Camarade Rodriguez, il fut un temps où il était fermement conseillé au PCF, en plus des œuvres de Marx et Lénine, de lire les deux livres sur Napoléon, publiés par les Éditions du Progrès de Moscou et diffusés par la maison d’édition du parti. La biographie d’Eugène Tarlé datée de 1937 est marquée par un dogmatisme marxiste gage de survie à ce moment-là. Et puis celle d’Albert Manfred publiée en 1965 époque de la déstalinisation kroutchévienne. Chef-d’œuvre, toujours marxiste lui aussi, et qui m’a fait tomber dans la marmite de la passion pour le Corse et son aventure où j’ai passé pas mal de temps. Les Russes, soviétiques ou pas, étaient eux aussi fascinés par Napoléon et pas seulement parce qu’ils l’avaient battu. Je me rappelle ce vieil écrivain membre du Parti, réticent face à la critique de Staline et qui pour le défendre invoquait cet argument : « Oui mais, comme Napoléon, de fils de vacher Staline a fait des maréchaux ». Ce qui était parfaitement exact, mais peut-être pas suffisant pour réhabiliter le Petit Père des peuples…

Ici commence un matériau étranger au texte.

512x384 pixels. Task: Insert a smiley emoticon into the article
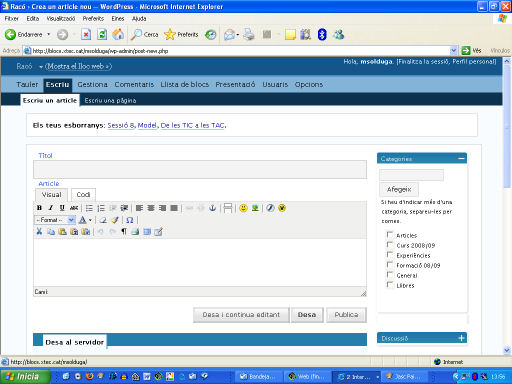click(244, 208)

Pour les jeunes lecteurs (je sais qu’il y en a) et les autres qui voudraient s’y mettre, dans la profusion des biographies, je conseillerais celle récente et brillante de Patrice Gueniffey qui permet une première plongée dans cette aventure inouïe. Après, parmi les 72 000 autres livres, chacun fera son choix. Pour ceux qui aiment le lyrisme, et l’excès, il y a L’âme de Napoléon où Léon Bloy y déploie son étrange génie et dit n’importe quoi. Un bonheur ! Enfin, et tant qu’on y est, sans nous éloigner de Napoléon, permettons-nous une petite transition avec la France d’aujourd’hui, en conseillant la lecture de deux ouvrages. Tout d’abord le 18 brumaire, à nouveau de Patrice Gueniffey où celui-ci décrit remarquablement la préparation et la réalisation du coup d’État de Bonaparte. Et ensuite celui de Karl Marx : Le 18 Brumaire de Louis Bonaparte où Marx décortique celui de Napoléon III. Un coup d’Etat, celui de l’oncle, civil, juridiquement réussi et sans violence, et 54 ans plus tard un autre du neveu, militaire et particulièrement brutal. Il y a peut-être quelques leçons à en retenir pour la situation actuelle dans notre pays. Mais ceci est une autre histoire.